The AEM Electrolyser EL 4.0 devices will be primarily used in Power-to-Power applications and refuelling stations, with end use customers including blue chip Japanese customers.
The order builds upon an existing working relationship between the two companies, which dates to 2021.
It will also support Japan’s sustainability goals in the areas of renewable energy and emissions-free mobility.
The Japanese government has also been supporting the pilot project for electrolysis to produce hydrogen in the aim of commercialisation of green hydrogen.
According to its hydrogen strategy, by 2050 the country aims for around 20m tonnes when it expects the global hydrogen market to generate $2.5 trillion in annual revenue.
Commenting on the deal, Sebastian-Justus Schmidt, CEO of Enapter, said, “We highly value our collaboration with Enoah and see this partnership as another step towards promoting the hydrogen economy in Japan.”
“This order underscores our position as a market leader in the AEM electrolysis field and our role in implementing clean energy solutions worldwide.”
Enoah will also act as an official integration and distribution partner for Enapter to help drive the transformation of the energy infrastructure in Japan.

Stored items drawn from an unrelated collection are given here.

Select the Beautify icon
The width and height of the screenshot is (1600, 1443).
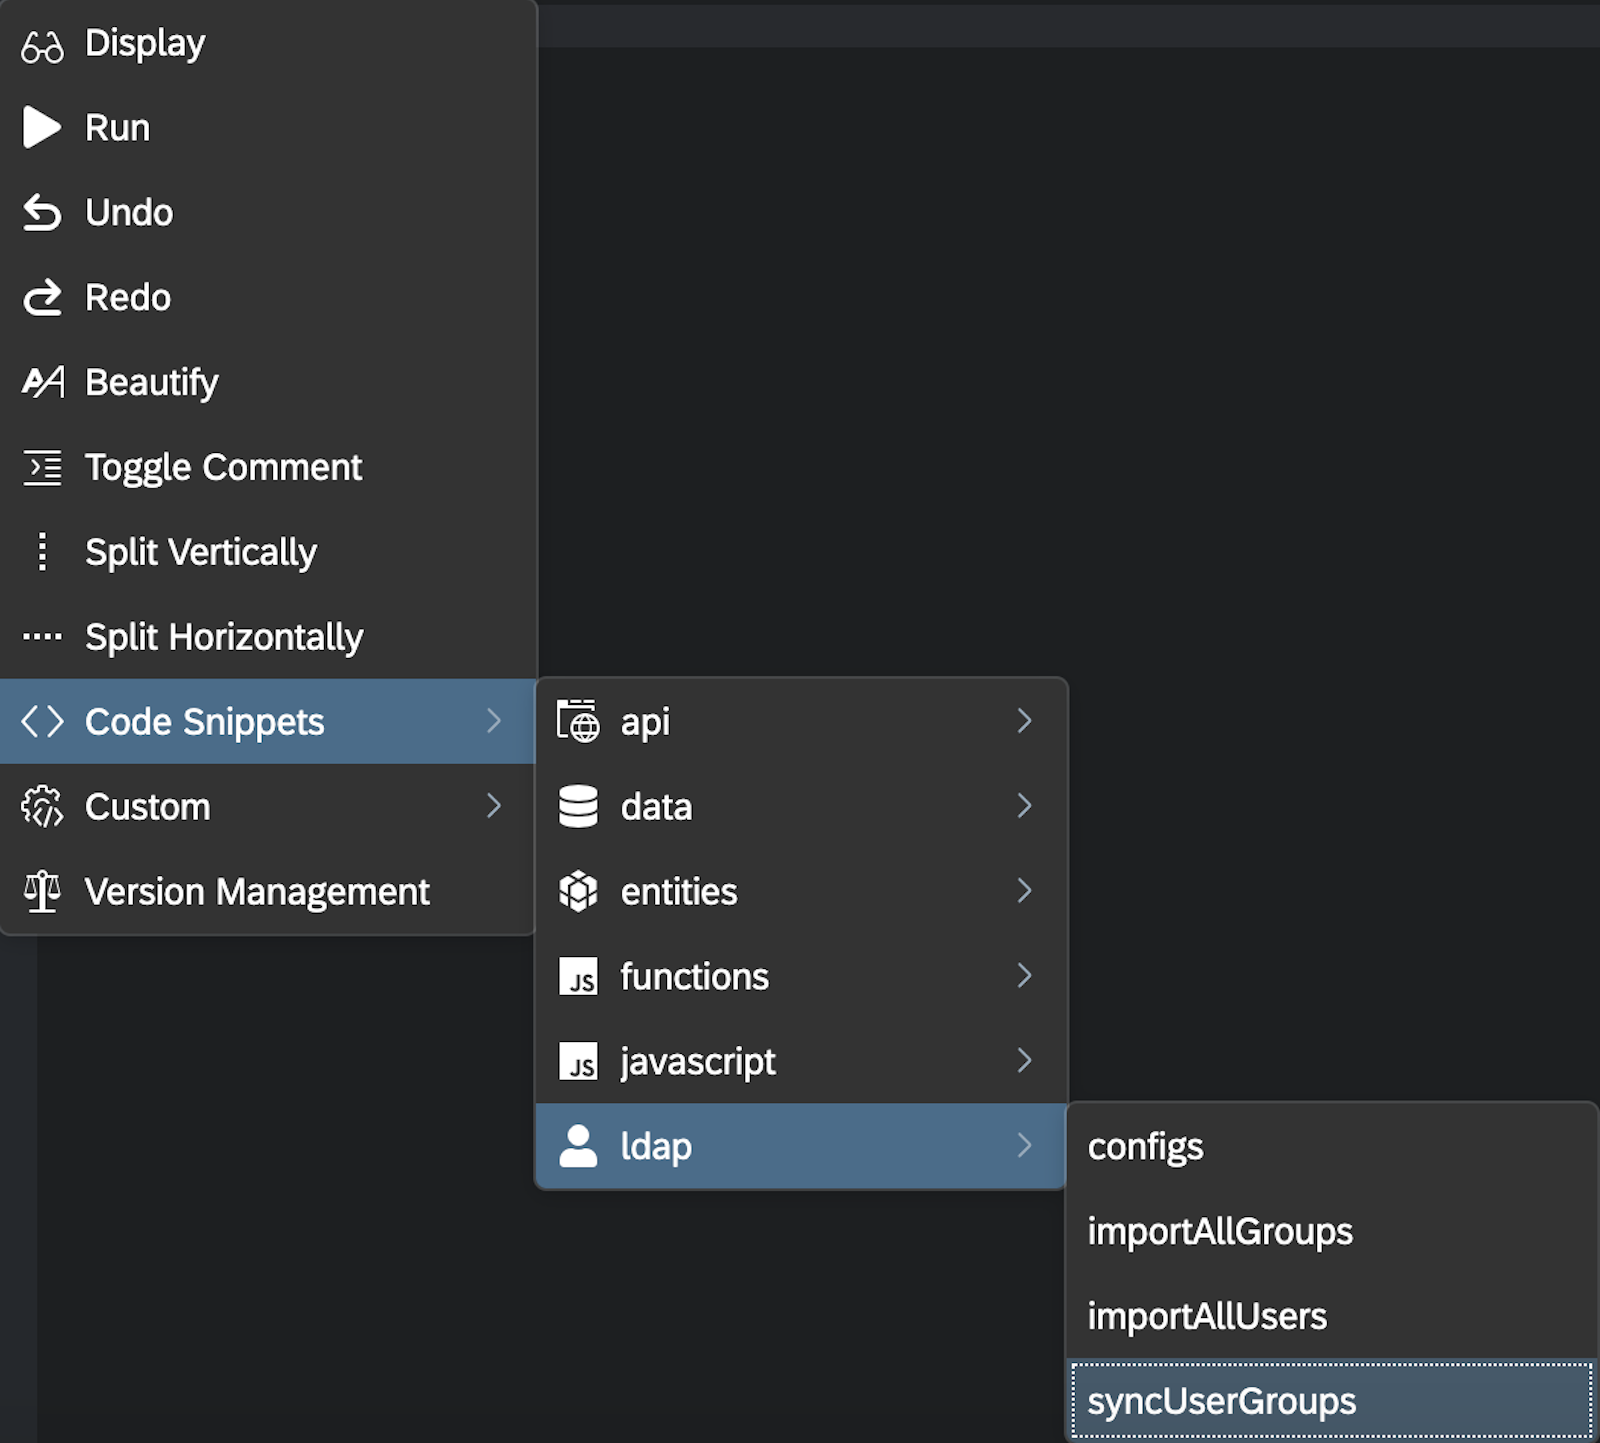coord(41,382)
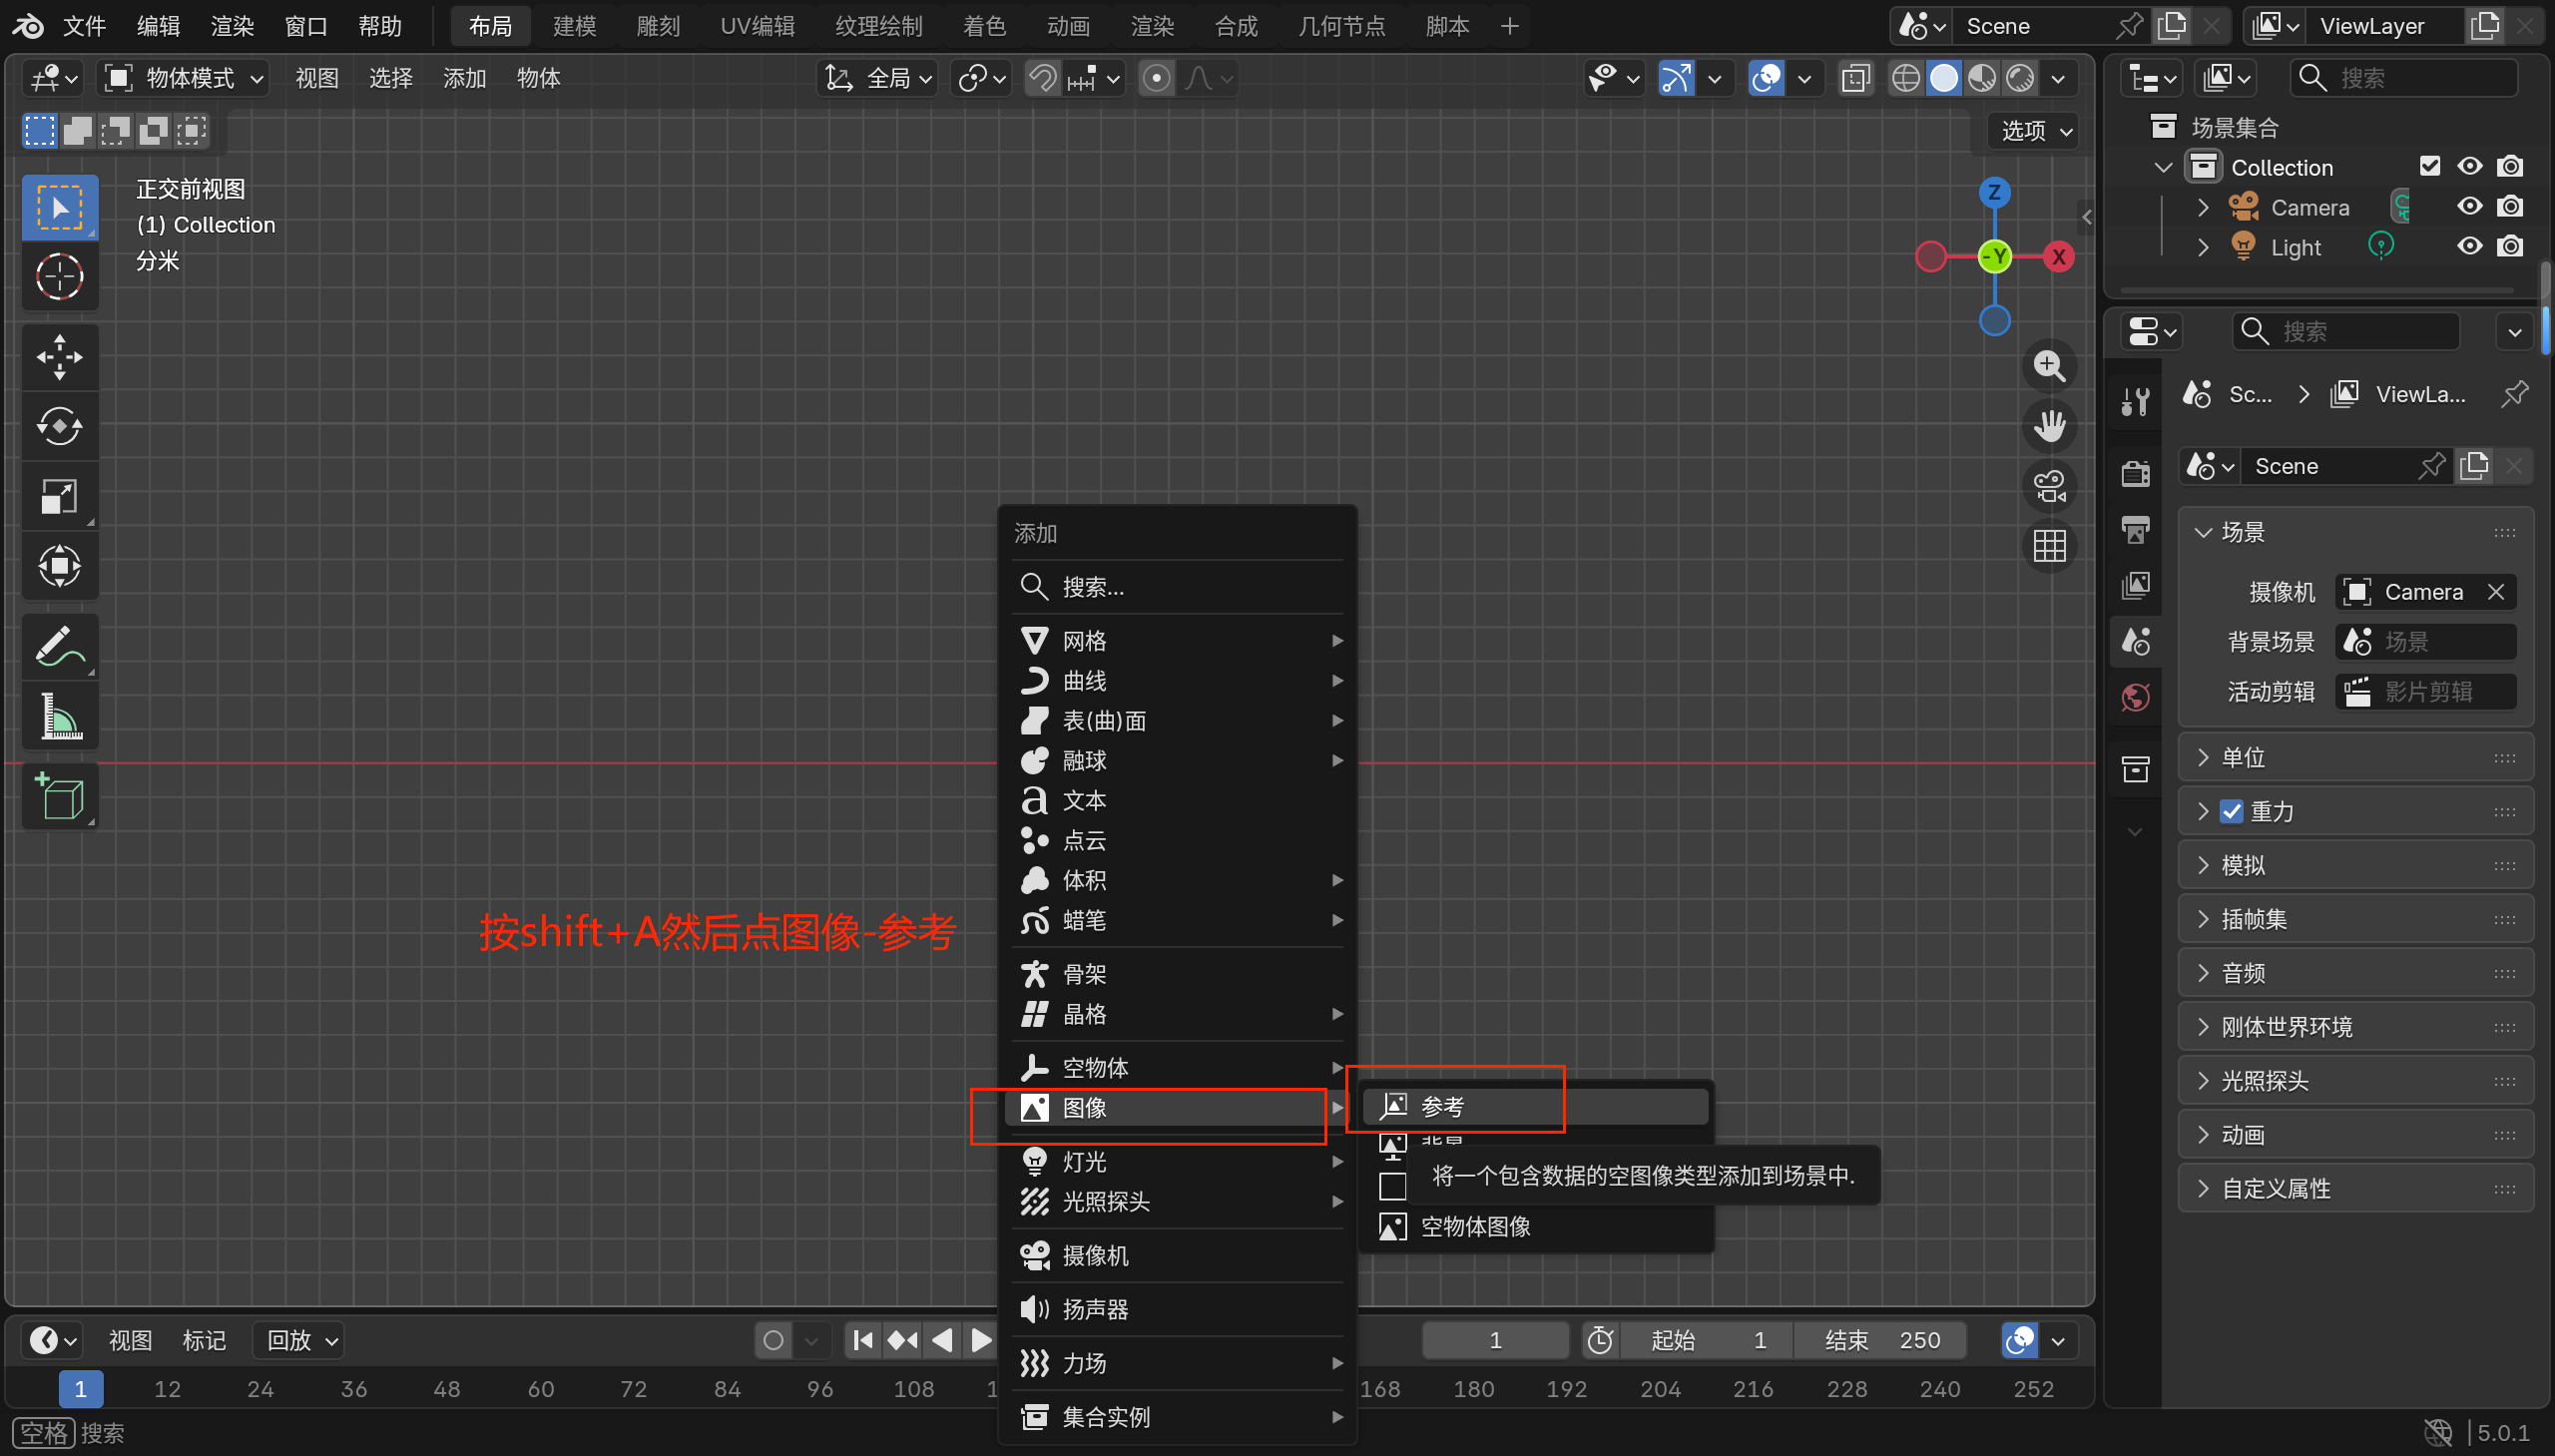Viewport: 2555px width, 1456px height.
Task: Toggle camera view button in viewport
Action: coord(2049,487)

The delivery of the devices is planned in several stages between the end of the third quarter of 2023 and the first quarter of 2024.
Investing in hydrogen
In June, the Japanese government announced plans to invest 15 trillion yen ($107.5bn) over the next 15 years to supply the country with hydrogen.
Having first published its Basic Hydrogen Strategy in 2017, Japan announced a revised target to boost hydrogen supply to 12m tones a year by 2040.
The plan is also designed to help Japanese companies play a ‘central role’ in providing the electrolysers needed to produce hydrogen from water.
The government set a target for Japanese-affiliated companies domestically and abroad to have a total of 15 GW (gigawatts) of electrolyser capacity by the end of 2030.